Collected data
= Beginning of Section =
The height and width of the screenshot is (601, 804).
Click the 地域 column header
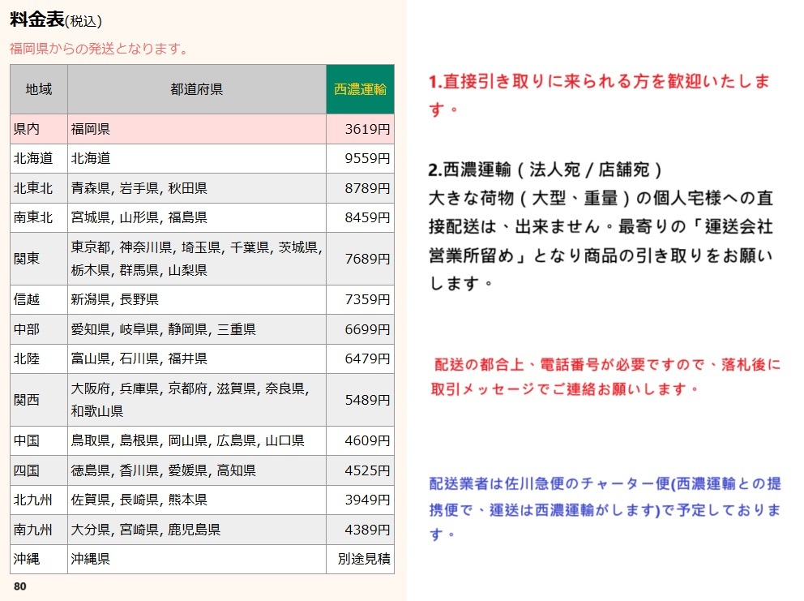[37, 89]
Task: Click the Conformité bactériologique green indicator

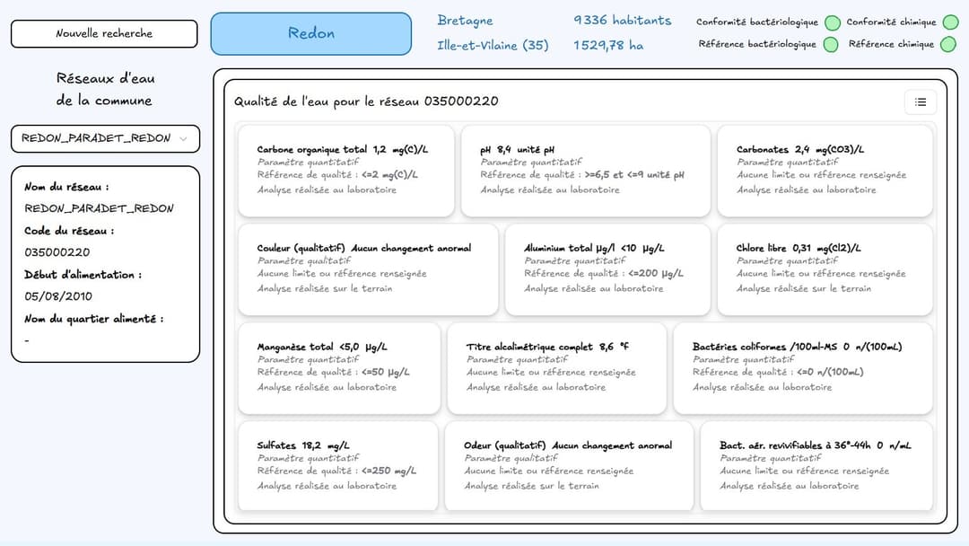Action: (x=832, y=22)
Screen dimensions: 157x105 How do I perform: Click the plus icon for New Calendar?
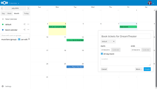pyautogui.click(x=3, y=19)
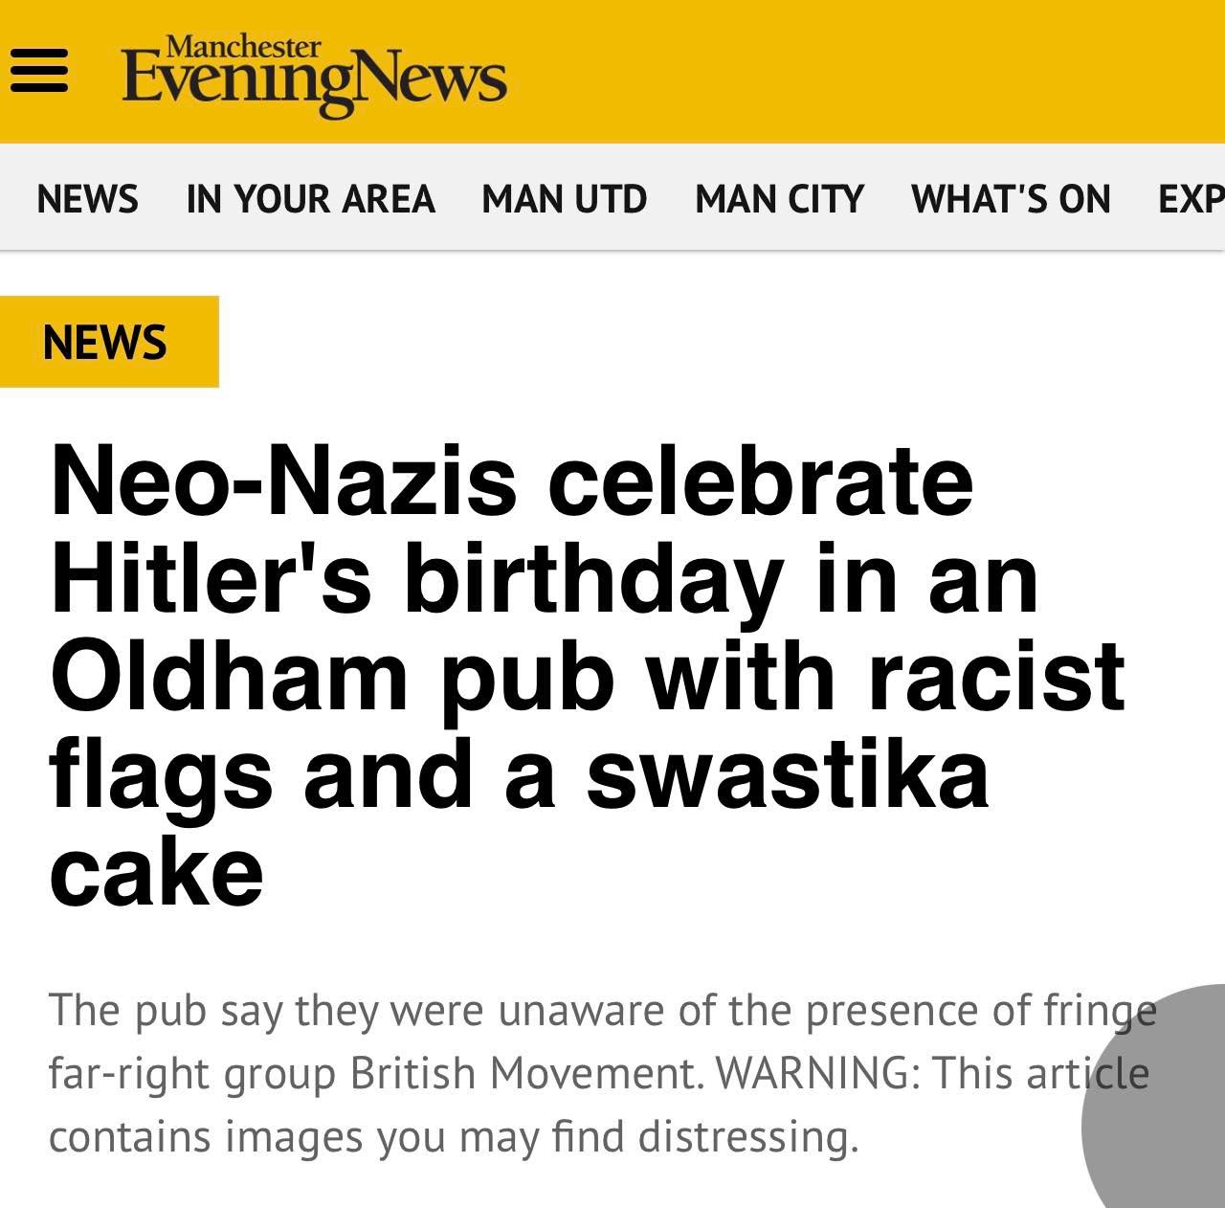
= End of Section =
Problem statement
Return exactly the lines from the line with "Task: Click the" through the last line of the data above, both included; pictures do not go in the answer.

Written answer
Task: Click the Conformité bactériologique green indicator

Action: (x=832, y=22)
Screen dimensions: 157x105 How do I perform: Click the plus icon for New Calendar?
pyautogui.click(x=3, y=19)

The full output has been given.